►
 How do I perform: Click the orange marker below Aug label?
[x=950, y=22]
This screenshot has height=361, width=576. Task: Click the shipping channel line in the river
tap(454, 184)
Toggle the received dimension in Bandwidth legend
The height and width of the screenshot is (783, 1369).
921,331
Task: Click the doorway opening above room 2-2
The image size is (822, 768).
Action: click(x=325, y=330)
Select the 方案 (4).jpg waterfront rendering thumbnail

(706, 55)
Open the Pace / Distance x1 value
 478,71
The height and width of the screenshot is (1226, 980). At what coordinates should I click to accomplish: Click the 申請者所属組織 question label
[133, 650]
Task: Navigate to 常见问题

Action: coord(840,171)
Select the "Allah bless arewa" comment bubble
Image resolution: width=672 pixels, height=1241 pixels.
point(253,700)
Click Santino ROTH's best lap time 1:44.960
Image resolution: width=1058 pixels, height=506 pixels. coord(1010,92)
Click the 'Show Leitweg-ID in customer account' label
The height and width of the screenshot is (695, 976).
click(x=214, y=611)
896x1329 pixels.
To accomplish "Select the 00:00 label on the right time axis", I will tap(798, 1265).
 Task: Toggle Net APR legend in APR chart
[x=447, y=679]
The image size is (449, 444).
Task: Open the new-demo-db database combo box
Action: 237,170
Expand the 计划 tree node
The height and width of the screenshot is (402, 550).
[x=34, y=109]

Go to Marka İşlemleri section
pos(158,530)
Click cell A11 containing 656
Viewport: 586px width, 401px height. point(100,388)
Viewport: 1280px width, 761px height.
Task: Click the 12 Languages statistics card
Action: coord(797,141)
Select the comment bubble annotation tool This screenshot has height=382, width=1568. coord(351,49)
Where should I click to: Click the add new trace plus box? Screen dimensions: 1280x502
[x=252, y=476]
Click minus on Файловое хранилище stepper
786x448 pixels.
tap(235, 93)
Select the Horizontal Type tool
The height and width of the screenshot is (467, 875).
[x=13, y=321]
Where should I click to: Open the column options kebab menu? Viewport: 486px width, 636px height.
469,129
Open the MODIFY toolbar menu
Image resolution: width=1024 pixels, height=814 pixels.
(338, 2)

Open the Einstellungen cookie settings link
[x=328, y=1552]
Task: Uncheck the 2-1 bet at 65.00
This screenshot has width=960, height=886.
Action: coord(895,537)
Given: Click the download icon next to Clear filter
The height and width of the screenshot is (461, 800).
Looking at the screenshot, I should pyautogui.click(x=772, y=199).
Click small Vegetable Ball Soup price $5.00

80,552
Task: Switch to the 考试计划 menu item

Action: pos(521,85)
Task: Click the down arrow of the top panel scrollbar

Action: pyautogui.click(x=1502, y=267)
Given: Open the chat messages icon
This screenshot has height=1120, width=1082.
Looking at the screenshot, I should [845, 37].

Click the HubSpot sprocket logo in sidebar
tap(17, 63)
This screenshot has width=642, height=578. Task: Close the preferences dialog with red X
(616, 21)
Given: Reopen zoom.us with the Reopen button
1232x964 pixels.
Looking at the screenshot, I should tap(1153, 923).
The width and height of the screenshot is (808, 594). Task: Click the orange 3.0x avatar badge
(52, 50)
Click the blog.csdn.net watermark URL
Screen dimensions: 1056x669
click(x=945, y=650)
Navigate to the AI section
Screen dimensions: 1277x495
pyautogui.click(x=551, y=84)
◄
- **Problem details**: Please render all of the records above as a numbered list, leaving out the blank lines.

- **Solution**:
1.  How do I perform: Click the orange marker below Aug label?
2. [x=950, y=22]
3. This screenshot has height=361, width=576. Task: Click the shipping channel line in the river
4. tap(454, 184)
5. Toggle the received dimension in Bandwidth legend
6. The height and width of the screenshot is (783, 1369).
7. 921,331
8. Task: Click the doorway opening above room 2-2
9. The image size is (822, 768).
10. Action: click(x=325, y=330)
11. Select the 方案 (4).jpg waterfront rendering thumbnail
12. (706, 55)
13. Open the Pace / Distance x1 value
14.  478,71
15. The height and width of the screenshot is (1226, 980). At what coordinates should I click to accomplish: Click the 申請者所属組織 question label
16. [133, 650]
17. Task: Navigate to 常见问题
18. Action: coord(840,171)
19. Select the "Allah bless arewa" comment bubble
20. Image resolution: width=672 pixels, height=1241 pixels.
21. point(253,700)
22. Click Santino ROTH's best lap time 1:44.960
23. Image resolution: width=1058 pixels, height=506 pixels. coord(1010,92)
24. Click the 'Show Leitweg-ID in customer account' label
25. The height and width of the screenshot is (695, 976).
26. click(x=214, y=611)
27. 896x1329 pixels.
28. To accomplish "Select the 00:00 label on the right time axis", I will tap(798, 1265).
29.  Task: Toggle Net APR legend in APR chart
30. [x=447, y=679]
31. The image size is (449, 444).
32. Task: Open the new-demo-db database combo box
33. Action: 237,170
34. Expand the 计划 tree node
35. The height and width of the screenshot is (402, 550).
36. [x=34, y=109]
37. Go to Marka İşlemleri section
38. pos(158,530)
39. Click cell A11 containing 656
40. Viewport: 586px width, 401px height. point(100,388)
41. Viewport: 1280px width, 761px height.
42. Task: Click the 12 Languages statistics card
43. Action: coord(797,141)
44. Select the comment bubble annotation tool This screenshot has height=382, width=1568. coord(351,49)
45. Where should I click to: Click the add new trace plus box? Screen dimensions: 1280x502
46. [x=252, y=476]
47. Click minus on Файловое хранилище stepper
48. 786x448 pixels.
49. tap(235, 93)
50. Select the Horizontal Type tool
51. The height and width of the screenshot is (467, 875).
52. [x=13, y=321]
53. Where should I click to: Open the column options kebab menu? Viewport: 486px width, 636px height.
54. 469,129
55. Open the MODIFY toolbar menu
56. Image resolution: width=1024 pixels, height=814 pixels.
57. (338, 2)
58. Open the Einstellungen cookie settings link
59. [x=328, y=1552]
60. Task: Uncheck the 2-1 bet at 65.00
61. This screenshot has width=960, height=886.
62. Action: coord(895,537)
63. Given: Click the download icon next to Clear filter
64. The height and width of the screenshot is (461, 800).
65. Looking at the screenshot, I should pyautogui.click(x=772, y=199).
66. Click small Vegetable Ball Soup price $5.00
67. 80,552
68. Task: Switch to the 考试计划 menu item
69. Action: pos(521,85)
70. Task: Click the down arrow of the top panel scrollbar
71. Action: pyautogui.click(x=1502, y=267)
72. Given: Open the chat messages icon
73. This screenshot has height=1120, width=1082.
74. Looking at the screenshot, I should [845, 37].
75. Click the HubSpot sprocket logo in sidebar
76. tap(17, 63)
77. This screenshot has width=642, height=578. Task: Close the preferences dialog with red X
78. (616, 21)
79. Given: Reopen zoom.us with the Reopen button
80. 1232x964 pixels.
81. Looking at the screenshot, I should tap(1153, 923).
82. The width and height of the screenshot is (808, 594). Task: Click the orange 3.0x avatar badge
83. (52, 50)
84. Click the blog.csdn.net watermark URL
85. Screen dimensions: 1056x669
86. click(x=945, y=650)
87. Navigate to the AI section
88. Screen dimensions: 1277x495
89. pyautogui.click(x=551, y=84)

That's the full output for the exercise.